#### Problem description
When you reach the line with "Where should I", transcribe it and each line after it through the last one below, exactly. Pictures stay out.

#### Task data
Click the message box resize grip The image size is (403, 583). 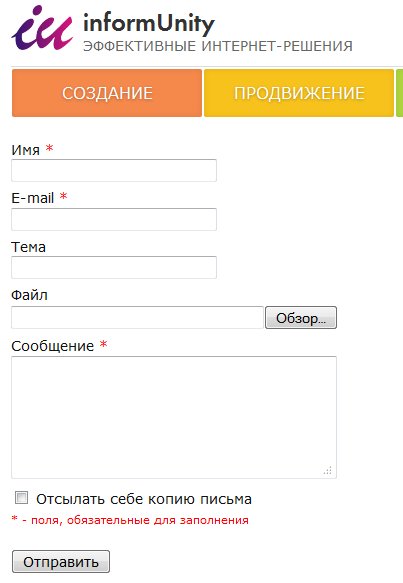[x=328, y=470]
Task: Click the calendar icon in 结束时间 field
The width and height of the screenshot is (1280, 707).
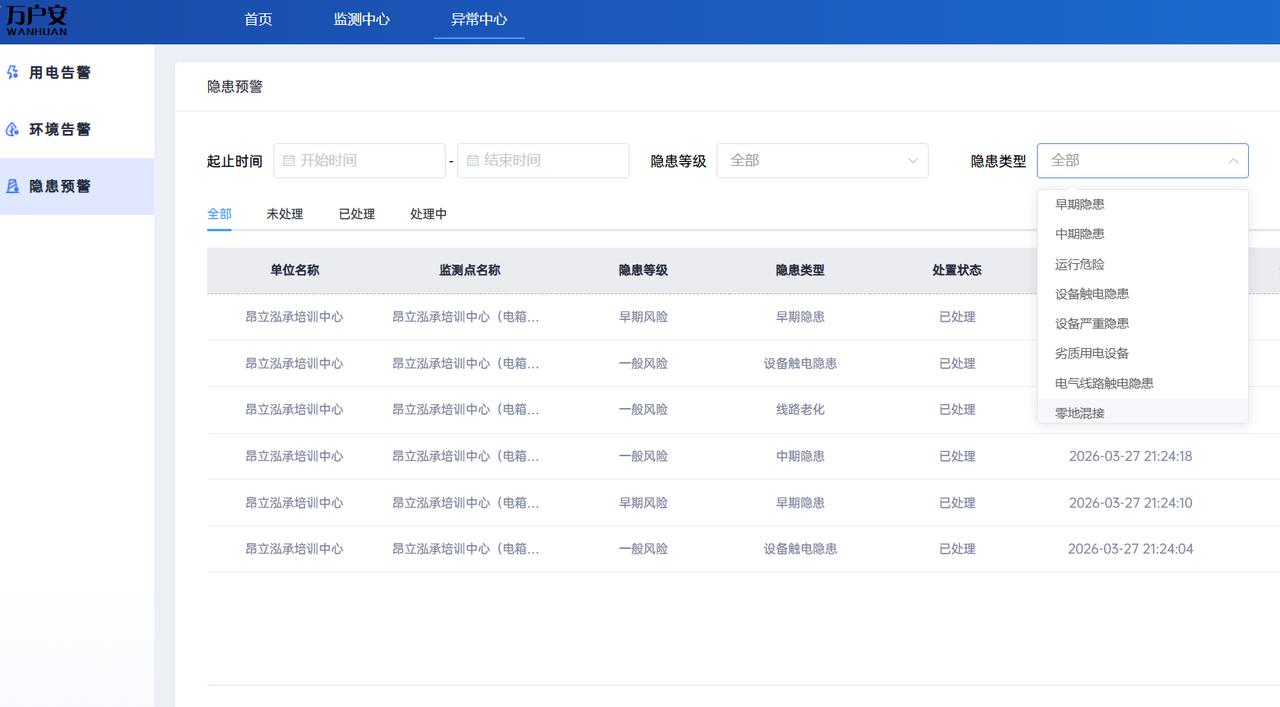Action: [473, 161]
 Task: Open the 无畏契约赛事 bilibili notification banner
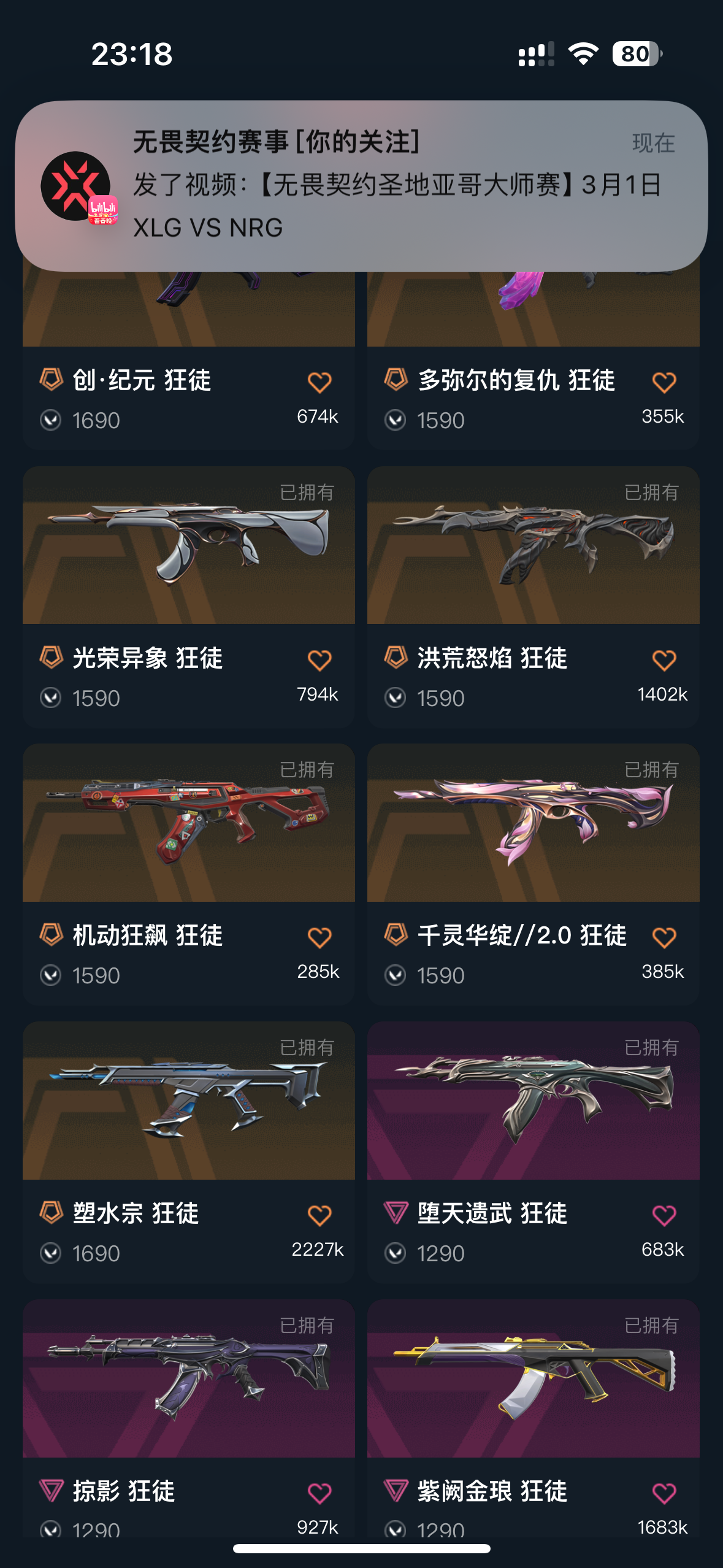point(361,186)
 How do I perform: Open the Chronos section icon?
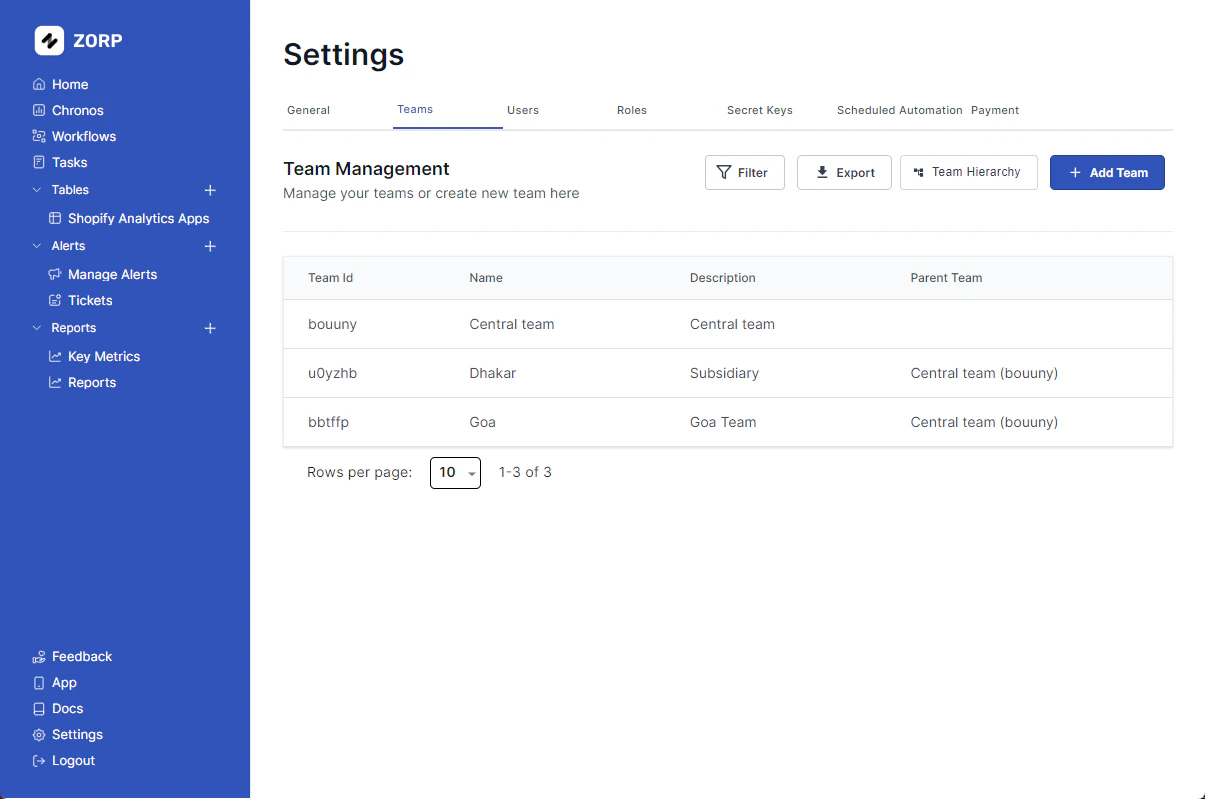[x=38, y=110]
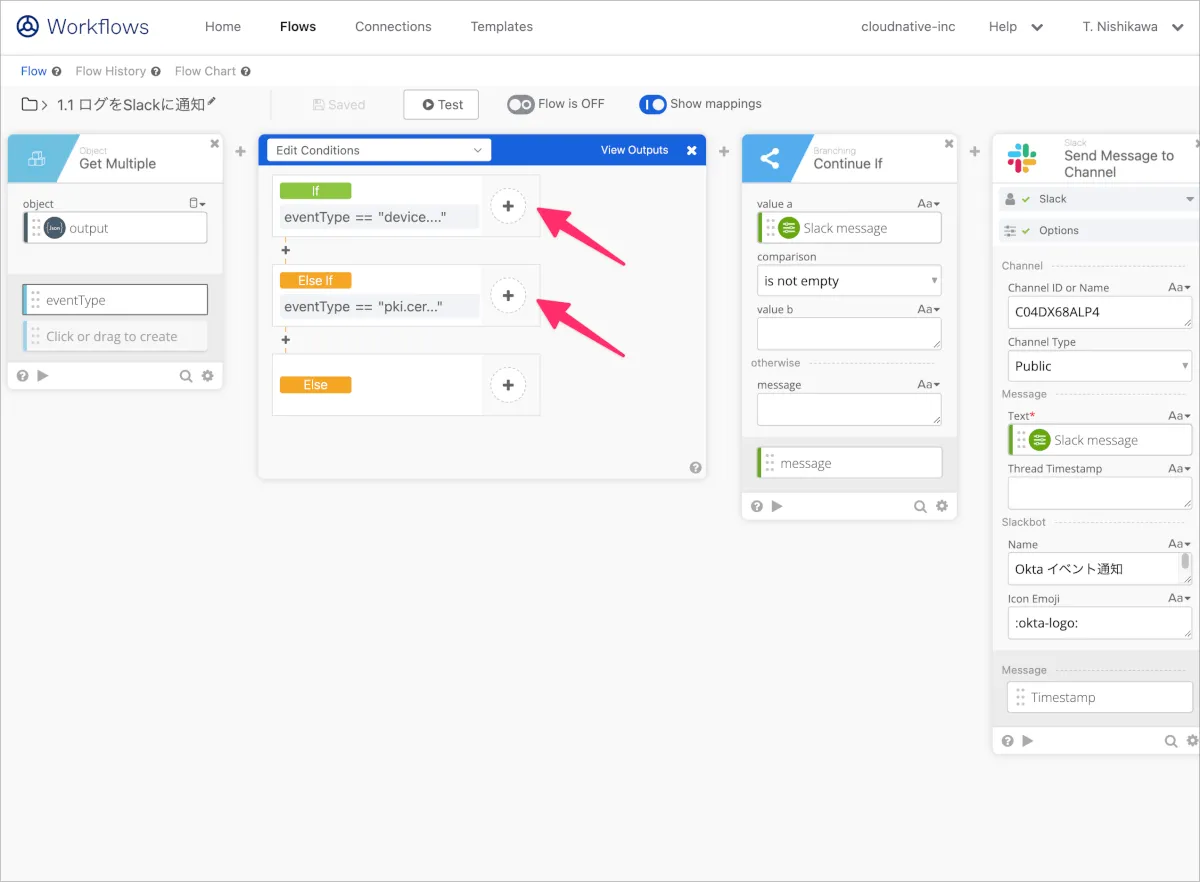1200x882 pixels.
Task: Open the Templates menu item
Action: (x=501, y=27)
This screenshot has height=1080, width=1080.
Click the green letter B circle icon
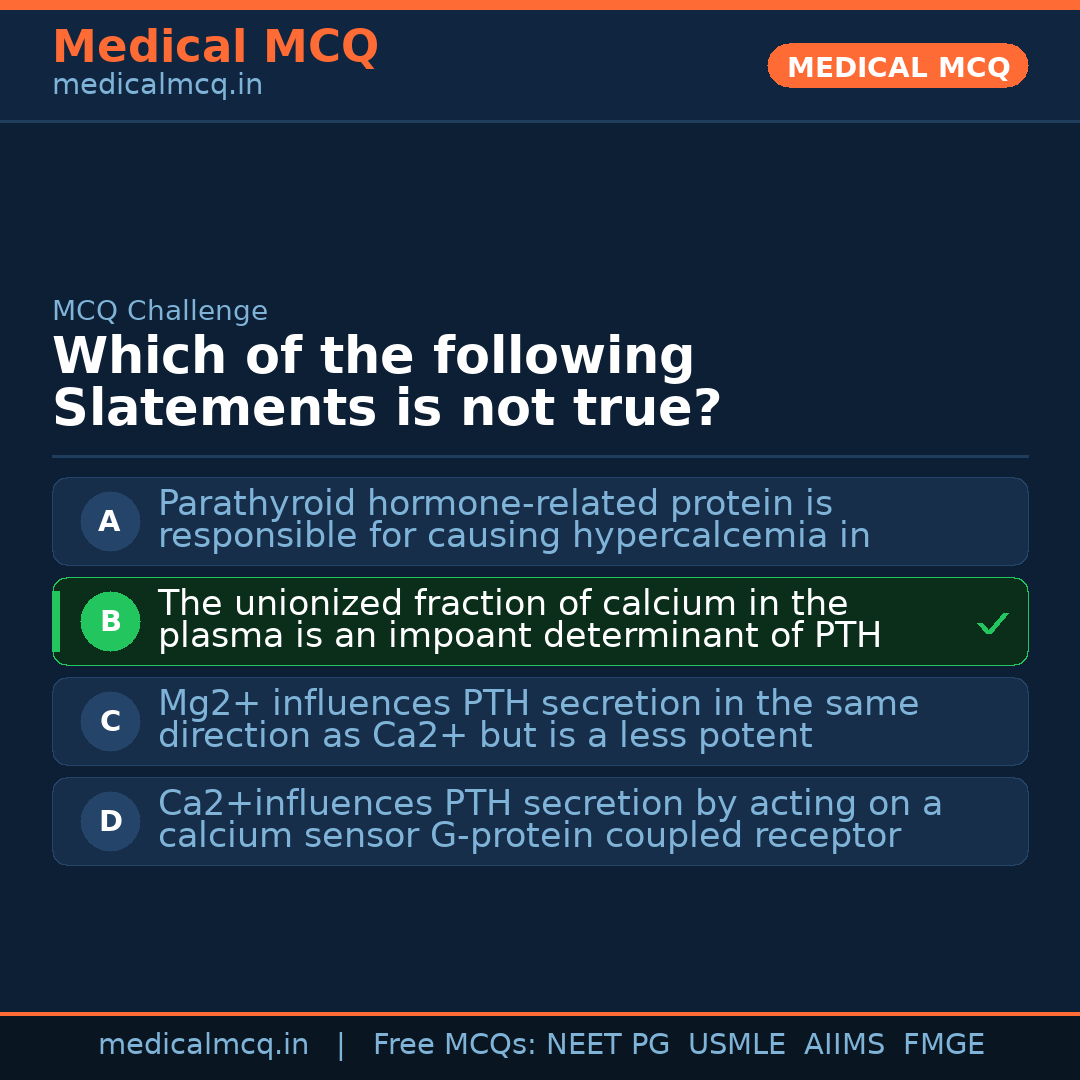point(110,621)
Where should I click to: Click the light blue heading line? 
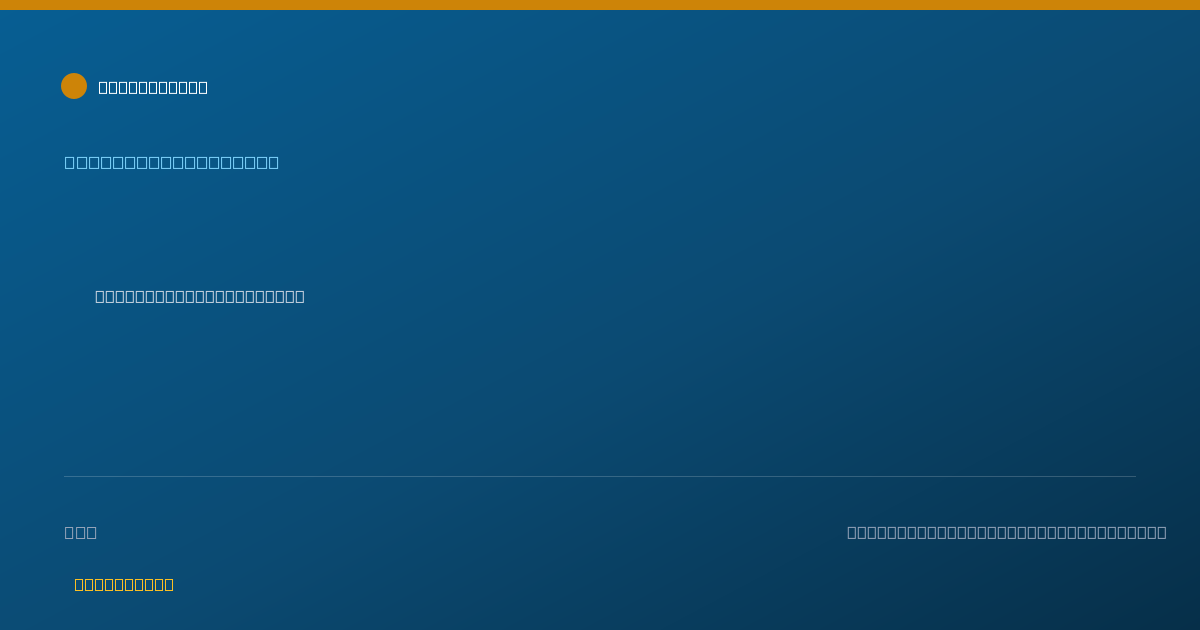172,162

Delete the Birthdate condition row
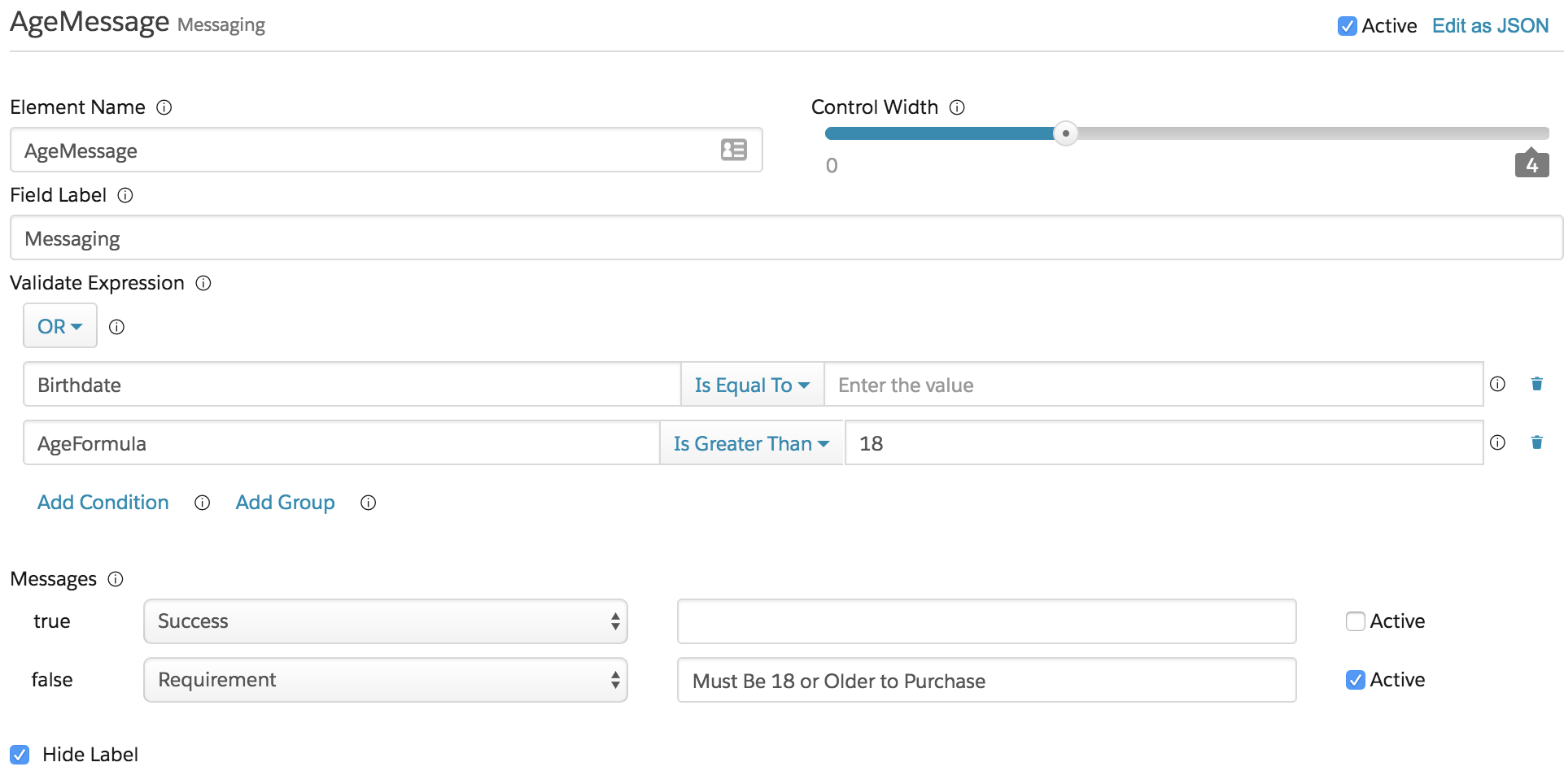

#### Solution for this task
Where should I click to: Click the light blue heading line? 
172,162

Delete the Birthdate condition row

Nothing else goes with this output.